Four short notes about the Book of Mormon

Four short notes about the Book of Mormon January 25, 2018

 

Omani landscape
Near the eastern coast of Oman, the probable launch point of the Lehite journey to the New World   (Wikimedia Commons)

 

Further notes from John W . Welch, et al., eds., Knowing Why: 137 Evidences That the Book of Mormon Is True (American Fork: Covenant Communications, 2017):

 

“What Kind of Ore Did Nephi Use to Make His Plates?” (55-56)

At 1 Nephi 18:25, we’re told that Nephi found “all manner of ore, both of gold, and of silver, and of copper.”  Then, in 1 Nephi 19:1, the text records that he made “plates of ore.”

There is no text between 1 Nephi 18:25 and 1 Nephi 19:1.  There is only a chapter division — which was added by Elder Orson Pratt in 1879.
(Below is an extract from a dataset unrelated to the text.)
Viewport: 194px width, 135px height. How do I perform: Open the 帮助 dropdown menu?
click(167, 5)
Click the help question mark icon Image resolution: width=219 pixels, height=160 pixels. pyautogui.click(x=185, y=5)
The proximity of the two verses suggests that the ore of which the plates were made might reasonably be supposed to have been composed of gold, silver, and copper — which, it so happens, are precisely the contents of tumbaga, a metal alloy known to have been used in pre-Columbian Mesoamerica and South America.  (William Smith, the Prophet’s brother, at one point said that the plates were “a mixture of gold and copper.”)  The earliest examples of tumbaga known to us date to roughly 400 BC, and were found in South America.

Back in the 1960s, the Latter-day Saint metallurgist Read Putnam suggested that the Book of Mormon plates were made of tumbaga, and he calculated that their weight would have been about 53 pounds — which fits the witness estimates ranging from 40 to 60 pounds.  (Had they been of pure gold, they would have been much, much heavier.)  More recently, the geologist and engineer Jerry Grover has hypothesized a specific composition of roughly 90 percent copper, 8 percent gold, and 2 percent silver, and a weight of 53-58 pounds.  They would have had a golden appearance, as the witnesses testified, if the surface copper had been leached out.

 

“How Might Isaiah 48-49 Be ‘Likened’ to Lehi’s Family?” (57-58)
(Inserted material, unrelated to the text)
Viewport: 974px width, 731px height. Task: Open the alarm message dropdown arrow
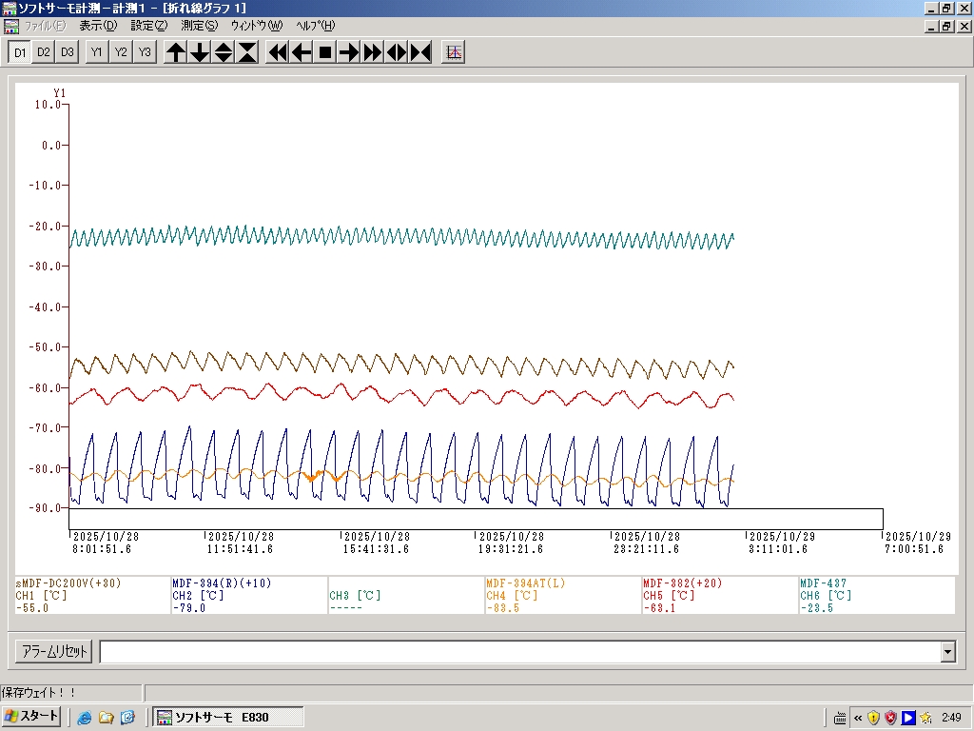947,652
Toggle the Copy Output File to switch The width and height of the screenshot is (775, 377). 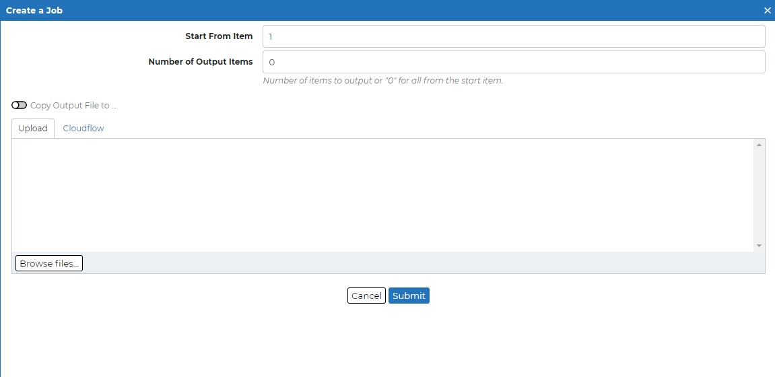pyautogui.click(x=20, y=105)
S. Kent Brown is convinced that Nephi’s choice of which chapters of Isaiah to cite reflects his specific experience in the escape from Jerusalem and the sometimes terrible journey down the Arabian Peninsula.

 

“Who Is the Servant Spoken of in Isaiah 49 (1 Nephi 21)?” (59-61)

Scattered throughout Isaiah 42-53 are four “servant songs.”  There have been disagreements regarding their subject.  Many scholars — and most Jews — think that they refer to Israel itself, personified.  Christians have traditionally applied them to Christ.
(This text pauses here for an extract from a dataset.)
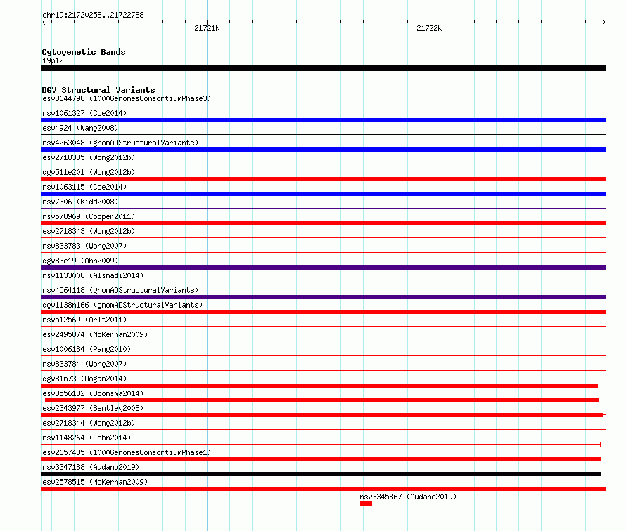Click the esv4924 (Wang2008) variant label
This screenshot has height=531, width=626.
tap(80, 128)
Wilford Woodruff believed that they were being fulfilled in this last dispensation, in the latter days.  And, indeed, they can be applied to Joseph Smith.  Not, of course, that he is the Messiah.  In fact, it’s very possible that they can rightly be applied to more than one individual.

 

“Whom Did Nephi Quote in 1 Nephi 22?” (62-63)

1 Nephi 22 features an extraordinarily complex interweaving of quotations from both Isaiah and Zenos, as well as at least one passage from another prophet, who is unnamed.  The chapter is not merely a mishmash but indicates careful reading and planning.